EGU25-6004, updated on 14 Mar 2025
https://doi.org/10.5194/egusphere-egu25-6004
EGU General Assembly 2025
© Author(s) 2025. This work is distributed under
the Creative Commons Attribution 4.0 License.
Oral | Tuesday, 29 Apr, 14:35–14:45 (CEST)
 
Room F2
DIRESA – A Deep Learning-based, nonlinear "PCA"​
Geert De Paepe1 and Lesley De Cruz2,3
Geert De Paepe and Lesley De Cruz
  • 1VUB, Elsene, Belgium (geert.de.paepe@vub.be)
  • 2VUB, Elsene, Belgium (lesley.de.cruz@vub.be)
  • 3Royal Meteorological Institute, Brussels, Belgium (lesley.decruz@meteo.be)

A deep ANN-based dimension reduction (DR) method, called DIRESA (distance-regularized Siamese twin autoencoder), has been developed to capture nonlinearities while preserving distance (ordering) and producing statistically independent latent components. The architecture is based on a Siamese twin autoencoder, with three loss functions: reconstruction, covariance, and distance loss. An annealing method is used to automate the otherwise time-consuming process of tuning the different weights of the loss function. DIRESA has been compared with PCA and state-of-the-art DR methods for two conceptual models, Lorenz ’63 and MAOOAM (Modular Arbitrary-Order Ocean-Atmosphere Model), and significantly outperforms them in terms of distance (ordering) preservation KPIs and reconstruction fidelity. The latent components have a physical meaning as the dominant modes of variability in the system. DIRESA correctly identifies the major coupled modes associated with the low-frequency variability of the coupled ocean-atmosphere system. Next to the conceptual model results, the first DIRESA results for reanalysis data will be presented.

DIRESA is provided as an open-source Python package, based on Tensorflow. With one line of code convolutional and/or dense layers DIRESA models can be build. On top of that, the package allows the use of custom encoder and decoder submodels to build a DIRESA model. The DIRESA package acts as a meta-model, which can use submodels with various kinds of layers, such as attention layers, and more complicated designs, such as graph neural networks. Thanks to its extensible design, the DIRESA framework can handle more complex data types, such as three-dimensional, graph, or unstructured data.

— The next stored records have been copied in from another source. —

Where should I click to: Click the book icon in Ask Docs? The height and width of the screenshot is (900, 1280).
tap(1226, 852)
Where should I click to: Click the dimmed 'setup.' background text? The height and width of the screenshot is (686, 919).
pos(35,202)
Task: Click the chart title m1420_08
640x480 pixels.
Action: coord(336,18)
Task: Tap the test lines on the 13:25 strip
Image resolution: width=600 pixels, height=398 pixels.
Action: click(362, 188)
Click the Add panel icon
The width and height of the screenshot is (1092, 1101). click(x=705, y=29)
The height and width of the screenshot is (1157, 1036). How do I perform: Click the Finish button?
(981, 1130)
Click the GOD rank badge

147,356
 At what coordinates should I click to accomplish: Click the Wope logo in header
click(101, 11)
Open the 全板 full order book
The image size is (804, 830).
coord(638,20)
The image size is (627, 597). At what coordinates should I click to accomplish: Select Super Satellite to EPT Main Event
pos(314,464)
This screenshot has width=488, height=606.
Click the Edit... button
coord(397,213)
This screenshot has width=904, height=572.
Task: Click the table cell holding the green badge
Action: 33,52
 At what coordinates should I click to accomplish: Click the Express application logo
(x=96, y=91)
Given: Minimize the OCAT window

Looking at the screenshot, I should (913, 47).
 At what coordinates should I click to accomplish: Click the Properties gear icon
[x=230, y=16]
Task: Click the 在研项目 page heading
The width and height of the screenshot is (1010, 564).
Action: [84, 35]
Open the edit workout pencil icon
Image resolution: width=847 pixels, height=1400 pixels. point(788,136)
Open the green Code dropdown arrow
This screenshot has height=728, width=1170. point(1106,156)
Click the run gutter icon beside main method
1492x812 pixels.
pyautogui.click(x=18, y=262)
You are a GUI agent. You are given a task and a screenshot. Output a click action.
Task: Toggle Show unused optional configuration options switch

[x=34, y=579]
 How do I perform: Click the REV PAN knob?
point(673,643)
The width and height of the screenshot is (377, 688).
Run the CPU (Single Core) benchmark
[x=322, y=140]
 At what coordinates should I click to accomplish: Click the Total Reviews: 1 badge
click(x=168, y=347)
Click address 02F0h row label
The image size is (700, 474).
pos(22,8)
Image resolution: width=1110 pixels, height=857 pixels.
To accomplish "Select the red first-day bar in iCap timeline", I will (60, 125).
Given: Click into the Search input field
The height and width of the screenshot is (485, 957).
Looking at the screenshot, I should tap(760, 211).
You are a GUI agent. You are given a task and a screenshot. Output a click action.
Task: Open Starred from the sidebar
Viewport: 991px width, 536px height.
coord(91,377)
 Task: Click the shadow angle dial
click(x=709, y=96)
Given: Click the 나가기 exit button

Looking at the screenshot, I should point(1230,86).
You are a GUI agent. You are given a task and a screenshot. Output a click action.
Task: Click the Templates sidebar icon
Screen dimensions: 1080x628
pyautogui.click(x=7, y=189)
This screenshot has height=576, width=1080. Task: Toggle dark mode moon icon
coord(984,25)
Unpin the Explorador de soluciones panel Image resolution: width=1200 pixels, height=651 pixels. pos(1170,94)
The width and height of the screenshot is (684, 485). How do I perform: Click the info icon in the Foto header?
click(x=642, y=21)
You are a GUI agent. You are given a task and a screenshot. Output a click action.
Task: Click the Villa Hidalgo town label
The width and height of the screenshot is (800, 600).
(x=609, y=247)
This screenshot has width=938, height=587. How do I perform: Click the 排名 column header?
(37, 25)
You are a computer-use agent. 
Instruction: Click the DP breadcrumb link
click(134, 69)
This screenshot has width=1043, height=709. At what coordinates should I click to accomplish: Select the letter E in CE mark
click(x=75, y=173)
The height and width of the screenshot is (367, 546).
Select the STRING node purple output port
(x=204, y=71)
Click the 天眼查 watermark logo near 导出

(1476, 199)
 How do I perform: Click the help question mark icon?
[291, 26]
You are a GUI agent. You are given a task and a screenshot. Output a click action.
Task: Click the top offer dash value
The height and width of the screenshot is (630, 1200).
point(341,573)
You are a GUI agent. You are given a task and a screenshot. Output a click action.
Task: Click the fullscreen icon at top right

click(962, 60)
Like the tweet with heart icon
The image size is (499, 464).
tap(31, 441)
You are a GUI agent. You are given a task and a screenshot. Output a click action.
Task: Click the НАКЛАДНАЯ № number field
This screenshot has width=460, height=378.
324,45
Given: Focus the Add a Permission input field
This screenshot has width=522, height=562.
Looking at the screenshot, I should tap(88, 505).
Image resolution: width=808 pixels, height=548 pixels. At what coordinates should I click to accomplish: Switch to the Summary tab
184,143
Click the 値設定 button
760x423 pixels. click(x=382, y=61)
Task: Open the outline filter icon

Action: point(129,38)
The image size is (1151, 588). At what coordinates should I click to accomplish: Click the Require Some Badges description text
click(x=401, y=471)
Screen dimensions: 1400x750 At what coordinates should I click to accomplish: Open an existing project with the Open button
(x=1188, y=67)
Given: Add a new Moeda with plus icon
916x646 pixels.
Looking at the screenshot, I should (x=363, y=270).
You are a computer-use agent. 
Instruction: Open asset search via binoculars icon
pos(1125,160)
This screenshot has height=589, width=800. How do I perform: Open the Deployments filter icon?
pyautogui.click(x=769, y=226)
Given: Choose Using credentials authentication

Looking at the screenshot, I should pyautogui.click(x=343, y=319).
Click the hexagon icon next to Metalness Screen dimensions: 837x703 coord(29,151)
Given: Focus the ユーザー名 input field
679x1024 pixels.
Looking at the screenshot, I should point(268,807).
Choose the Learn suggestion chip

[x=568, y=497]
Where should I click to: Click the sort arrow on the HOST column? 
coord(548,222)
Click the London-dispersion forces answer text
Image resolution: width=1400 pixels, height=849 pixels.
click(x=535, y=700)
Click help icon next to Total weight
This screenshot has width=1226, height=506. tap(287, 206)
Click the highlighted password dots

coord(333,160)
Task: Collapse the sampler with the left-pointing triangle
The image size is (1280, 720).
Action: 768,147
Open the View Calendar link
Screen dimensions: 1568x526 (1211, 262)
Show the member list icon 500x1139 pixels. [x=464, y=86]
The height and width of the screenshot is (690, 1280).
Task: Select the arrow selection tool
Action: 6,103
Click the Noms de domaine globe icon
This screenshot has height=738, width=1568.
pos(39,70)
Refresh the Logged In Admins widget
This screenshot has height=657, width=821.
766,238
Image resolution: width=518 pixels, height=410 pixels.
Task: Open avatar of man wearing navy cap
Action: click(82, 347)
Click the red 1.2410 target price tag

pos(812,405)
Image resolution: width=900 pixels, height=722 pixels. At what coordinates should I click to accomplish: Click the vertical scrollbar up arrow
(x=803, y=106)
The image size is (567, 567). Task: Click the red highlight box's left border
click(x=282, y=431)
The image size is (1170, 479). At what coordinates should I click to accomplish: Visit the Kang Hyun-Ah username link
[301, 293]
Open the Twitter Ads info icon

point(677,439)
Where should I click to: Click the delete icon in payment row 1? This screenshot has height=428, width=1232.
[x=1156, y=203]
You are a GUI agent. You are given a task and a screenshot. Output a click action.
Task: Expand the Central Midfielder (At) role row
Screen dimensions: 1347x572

Its flexibility and robust performance make DIRESA an promising new tool in weather and climate science to distil meaningful low-dimensional representations from the ever-increasing volumes of high-resolution climate data, for applications ranging from analog retrieval to attribution studies.

Tutorial: https://diresa-learn.readthedocs.io/

Preprint: https://arxiv.org/abs/2404.18314

How to cite: De Paepe, G. and De Cruz, L.: DIRESA – A Deep Learning-based, nonlinear "PCA"​, EGU General Assembly 2025, Vienna, Austria, 27 Apr–2 May 2025, EGU25-6004, https://doi.org/10.5194/egusphere-egu25-6004, 2025.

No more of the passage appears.